Sesini e cavallotti di Ludovico II Pico tra guerra e pace: spiccioli di metà XVI secolo contenenti una raffinata citazione dalla numismatica antica
di Antonio Castellani | La bellezza della sterminata monetazione preunitaria italiana sta non solo nei grandi nominali in oro e in argento, ossia nelle monete “maggiori” nate con l’intento di comunicare, ostentandoli nel metallo prezioso, dei messaggi di potere, di gerra e pace, di fede o di propaganda.
Un motto di sfida, addirittura provocatorio – ELIGITE, ossia “scegliete” – è quello che appare su alcune monete, nello specifico dei cavallotti in mistura e sesini in rame, fatte coniare a Mirandola da Ludovico II Pico (1527 – 1568, sul trono di Mirandola dal 1550) al cui dritto compare lo stemma del casato e, al rovescio, un trofeo d’armi con rami d’ulivo. Esplicito il senso di questa parola: scegliete la pace, rappresentata dall’ulivo, o la guerra, rappresentata dalle armi?

# [Compiti richiesti]
**A.** Elenca tutti i metalli e le leghe monetarie nominati nel testo sulle monete di Ludovico II Pico.
**B.** Scrivi il seguito del testo sulle monete di Ludovico II Pico, riprendendo subito dopo la sua ultima frase.

[Record provenienti da una fonte di dati]
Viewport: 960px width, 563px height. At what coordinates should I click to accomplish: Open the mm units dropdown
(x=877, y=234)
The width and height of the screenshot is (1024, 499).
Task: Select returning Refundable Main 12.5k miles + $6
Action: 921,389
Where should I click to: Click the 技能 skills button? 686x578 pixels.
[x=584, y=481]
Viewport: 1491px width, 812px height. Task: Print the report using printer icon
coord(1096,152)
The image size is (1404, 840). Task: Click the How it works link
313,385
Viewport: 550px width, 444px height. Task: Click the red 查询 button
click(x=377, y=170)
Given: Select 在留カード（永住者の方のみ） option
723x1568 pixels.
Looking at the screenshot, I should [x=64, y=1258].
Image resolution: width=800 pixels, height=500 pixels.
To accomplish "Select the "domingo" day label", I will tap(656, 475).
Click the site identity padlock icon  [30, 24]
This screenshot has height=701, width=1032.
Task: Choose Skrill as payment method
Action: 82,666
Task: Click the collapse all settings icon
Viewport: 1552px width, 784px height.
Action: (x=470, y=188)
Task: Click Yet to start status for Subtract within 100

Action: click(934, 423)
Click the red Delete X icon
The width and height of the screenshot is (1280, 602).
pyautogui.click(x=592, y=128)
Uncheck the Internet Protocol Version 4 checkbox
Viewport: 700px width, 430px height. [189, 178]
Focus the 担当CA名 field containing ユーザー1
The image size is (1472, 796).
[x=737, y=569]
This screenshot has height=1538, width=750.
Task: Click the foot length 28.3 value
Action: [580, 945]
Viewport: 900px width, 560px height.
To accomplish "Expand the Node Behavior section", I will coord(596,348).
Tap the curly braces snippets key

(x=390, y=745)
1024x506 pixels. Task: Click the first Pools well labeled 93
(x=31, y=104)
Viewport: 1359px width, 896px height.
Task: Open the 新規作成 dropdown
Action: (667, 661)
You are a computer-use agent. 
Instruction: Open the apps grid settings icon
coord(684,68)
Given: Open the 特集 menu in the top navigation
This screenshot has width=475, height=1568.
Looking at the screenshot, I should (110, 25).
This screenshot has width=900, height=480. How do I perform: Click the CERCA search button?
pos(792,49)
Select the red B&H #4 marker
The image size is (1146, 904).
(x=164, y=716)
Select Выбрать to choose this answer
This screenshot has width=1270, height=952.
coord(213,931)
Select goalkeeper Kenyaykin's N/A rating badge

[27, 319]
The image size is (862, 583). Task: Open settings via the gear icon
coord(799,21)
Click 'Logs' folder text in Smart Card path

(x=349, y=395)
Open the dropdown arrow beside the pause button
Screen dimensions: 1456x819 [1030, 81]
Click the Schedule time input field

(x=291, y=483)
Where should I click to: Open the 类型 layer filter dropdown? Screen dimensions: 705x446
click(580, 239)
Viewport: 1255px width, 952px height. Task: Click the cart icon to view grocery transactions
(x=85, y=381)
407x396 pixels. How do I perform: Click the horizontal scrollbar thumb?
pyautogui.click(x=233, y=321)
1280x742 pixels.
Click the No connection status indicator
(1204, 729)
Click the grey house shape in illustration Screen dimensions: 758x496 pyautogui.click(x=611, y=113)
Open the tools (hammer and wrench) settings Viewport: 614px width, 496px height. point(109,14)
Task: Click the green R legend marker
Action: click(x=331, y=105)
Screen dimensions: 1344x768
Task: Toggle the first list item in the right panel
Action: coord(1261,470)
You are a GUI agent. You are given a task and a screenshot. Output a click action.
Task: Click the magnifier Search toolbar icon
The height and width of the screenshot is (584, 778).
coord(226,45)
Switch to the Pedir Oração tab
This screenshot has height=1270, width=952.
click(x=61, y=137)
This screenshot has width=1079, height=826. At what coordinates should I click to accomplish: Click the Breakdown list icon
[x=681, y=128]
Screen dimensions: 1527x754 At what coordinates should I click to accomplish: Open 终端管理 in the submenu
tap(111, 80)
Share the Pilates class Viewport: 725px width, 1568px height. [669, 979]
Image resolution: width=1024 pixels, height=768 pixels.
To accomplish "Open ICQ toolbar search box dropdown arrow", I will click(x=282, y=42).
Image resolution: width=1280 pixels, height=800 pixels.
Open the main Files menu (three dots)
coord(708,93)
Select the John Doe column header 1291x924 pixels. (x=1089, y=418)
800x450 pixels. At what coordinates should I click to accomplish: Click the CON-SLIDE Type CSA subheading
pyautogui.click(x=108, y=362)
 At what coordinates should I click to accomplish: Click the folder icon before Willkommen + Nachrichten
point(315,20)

# [Risposte]
**A.** oro, argento, mistura, rame

**B.**
Questa la richiesta fatta in moneta ai suoi nemici da Ludovico, forte dei successi riportati durante la guerra del 1551 combattuta tra i Francesi e papa Giulio II Della Rovere. Un’allegoria, quella del trofeo d’armi con rami d’ulivo, che ne richiama una simile impressa su varie monete dell’antichità: un’asta o un ramo conficcati per terra su cui venivano appese le armi tolte al nemico (il cosiddetto “trofeo d’armi”, per l’appunto).
Ludovico, figlio di Galeotto II Pico e di Ippolita Gonzaga, in gioventù venne inviato dal padre alla corte del re Francesco I. Morto il padre nel 1550, Ludovico rientrò dalla Francia per prendere possesso dei suoi feudi. Le lotte tra gli imperiali, appoggiati dal papa, e i Francesi, portarono all’assedio di Mirandola, pervenendo ad una tregua solo nel 1552.
Nel 1554, raggiunto il grado di generale di cavalleria, Ludovico II partecipò anche alla difesa di Siena, assediata da Cosimo I de’ Medici, uscendone tuttavia sconfitto. Si ritirò così a Mirandola dove trascorse gli ultimi anni e morì nel 1568, forse per avvelenamento.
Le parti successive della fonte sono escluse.